Two weeks after pushing through an update for its most popular browser, Opera Mini for mobile devices, Opera is turning its attention to its desktop product, with the release of Opera 12 for Macs and PCs. Opera tells me its desktop browser is currently the second-biggest product in terms of monthly users, with 60 million, compared to 173 million for Opera Mini and 17 million for Opera Mobile. While that is pretty small compared to other desktop browsers like Chrome, Firefox or Internet Explorer, that number is also growing at a healthy pace right now, increasing by 11 percent of all users over the last year, with average revenue per user on the desktop product (mainly from ads) is up 20 percent.

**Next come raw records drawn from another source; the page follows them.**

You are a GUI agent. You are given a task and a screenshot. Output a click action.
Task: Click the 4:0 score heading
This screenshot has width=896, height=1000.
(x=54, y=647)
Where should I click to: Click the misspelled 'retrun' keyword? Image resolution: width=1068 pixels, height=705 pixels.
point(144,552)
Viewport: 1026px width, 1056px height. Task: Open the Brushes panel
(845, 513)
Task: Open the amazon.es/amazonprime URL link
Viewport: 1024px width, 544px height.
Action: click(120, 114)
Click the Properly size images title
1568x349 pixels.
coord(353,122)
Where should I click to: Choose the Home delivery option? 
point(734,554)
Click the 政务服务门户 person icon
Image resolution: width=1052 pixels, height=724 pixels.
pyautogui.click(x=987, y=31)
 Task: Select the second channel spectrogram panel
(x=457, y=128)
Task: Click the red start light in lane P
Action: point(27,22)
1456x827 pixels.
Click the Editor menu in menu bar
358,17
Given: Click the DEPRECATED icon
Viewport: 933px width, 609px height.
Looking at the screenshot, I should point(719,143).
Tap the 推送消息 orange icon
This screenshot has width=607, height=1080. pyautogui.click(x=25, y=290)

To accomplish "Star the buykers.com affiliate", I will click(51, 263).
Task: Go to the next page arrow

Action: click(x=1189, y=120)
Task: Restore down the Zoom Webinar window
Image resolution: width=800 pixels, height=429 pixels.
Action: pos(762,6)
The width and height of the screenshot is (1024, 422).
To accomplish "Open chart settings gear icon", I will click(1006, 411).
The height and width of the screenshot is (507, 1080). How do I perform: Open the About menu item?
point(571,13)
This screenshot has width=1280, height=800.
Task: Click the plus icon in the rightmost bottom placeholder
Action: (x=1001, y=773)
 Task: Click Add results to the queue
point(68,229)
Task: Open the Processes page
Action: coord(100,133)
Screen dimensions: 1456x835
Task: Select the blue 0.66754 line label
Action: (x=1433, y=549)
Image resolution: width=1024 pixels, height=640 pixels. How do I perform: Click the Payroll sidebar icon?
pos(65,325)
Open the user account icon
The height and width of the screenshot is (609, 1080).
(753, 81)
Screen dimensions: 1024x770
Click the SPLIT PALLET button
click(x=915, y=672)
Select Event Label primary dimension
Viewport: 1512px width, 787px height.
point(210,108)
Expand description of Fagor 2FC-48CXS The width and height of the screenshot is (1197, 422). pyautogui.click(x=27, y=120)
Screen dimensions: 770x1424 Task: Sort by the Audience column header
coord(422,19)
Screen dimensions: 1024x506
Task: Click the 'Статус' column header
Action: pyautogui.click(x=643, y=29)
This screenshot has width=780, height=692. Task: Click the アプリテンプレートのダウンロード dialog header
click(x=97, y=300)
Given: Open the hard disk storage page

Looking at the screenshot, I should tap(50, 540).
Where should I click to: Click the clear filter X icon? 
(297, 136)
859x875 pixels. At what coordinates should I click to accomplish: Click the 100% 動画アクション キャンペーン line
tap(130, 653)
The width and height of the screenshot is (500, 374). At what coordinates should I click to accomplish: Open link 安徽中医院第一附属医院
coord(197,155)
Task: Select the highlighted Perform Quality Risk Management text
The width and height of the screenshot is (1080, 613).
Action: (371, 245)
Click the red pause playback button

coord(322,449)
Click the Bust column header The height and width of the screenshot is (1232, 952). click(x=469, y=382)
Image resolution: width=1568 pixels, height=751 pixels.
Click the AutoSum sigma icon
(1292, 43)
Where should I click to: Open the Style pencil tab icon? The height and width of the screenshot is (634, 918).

With rumors of a possible Facebook acquisition going quiet for now, Opera is looking to boost that desktop usage number even more with a list of new features, including browser camera support, security badges, right-to-left language support, hardware acceleration (something it has long touted with its mobile product), improved plug-in support and something fun: the introduction of skins, or themes, for the browser. (And no, we don’t know if Sesame Workshop has approved use of what looks a lot like the Cookie Monster skin pictured here. We’ll ask. Update below)

Among those features, perhaps one of the most notable is the new camera support: as with features like social sharing on Opera Mini, the camera support is a feature designed to keep users on the web (and Opera’s own browser specifically) rather than turning to native applications for different functionality.

In this case, the thinking is that enabling the camera will give developers an incentive to develop apps for Opera that integrate hardware from the device.

“We’re big believers in the web as a platform. We want to show developers how the web can evolve into an even stronger application platform,” a spokesperson told me. “Developers want the web to be more competitive against what native apps can offer. This is a step in that direction.”

Opera’s also featuring a few interesting little applications to show the camera feature off including this browser-based Asteroids-type game called FaceKat — although you’ll have to install Opera 12 and have a camera enabled on your computer to use it.

With the five new languages that Opera has added to its language support — Arabic, Persian, Urdu, Hebrew and Kazakh — now brings the total number to 60 for the browser. Opera notes that ability to add right-to-left reading for Arabic, Persian, Urdu and Hebrew opens the door to a potential 400 million internet users.

One area that seems an obvious one for Opera to tackle further is integration between the functionality it offers on mobile with what it offers on the PC, if only to increase more stickiness with that part of its user base that consumes the internet on both screens. There is some of this existing already. For example Opera Link lets a person synchronize several desktop items with your mobile device. This covers Bookmarks, Opera’s Speed Dial buttons (which are more than just links to pages, but live buttons that can feature info like social updates if they link to a social network), and custom searches.

Opera wouldn’t comment on whether it plans to take that integration to other areas yet like its app store, which offers native apps on mobile but doesn’t have an equivalent on the desktop browser. Nor would it say whether it plans to also offer its Smart Page with social features on its desktop browser at some point. It does, however, offer some degree of integration, in the form of its Opera TV Store, which offers HTML5 web apps for connected TV platforms.

Update: “It’s not technically Cookie Monster…just a blue monster,” a spokesperson tells me about the face on the skin. “Hence why there’s no official mention of ‘cookies.'” Hmm.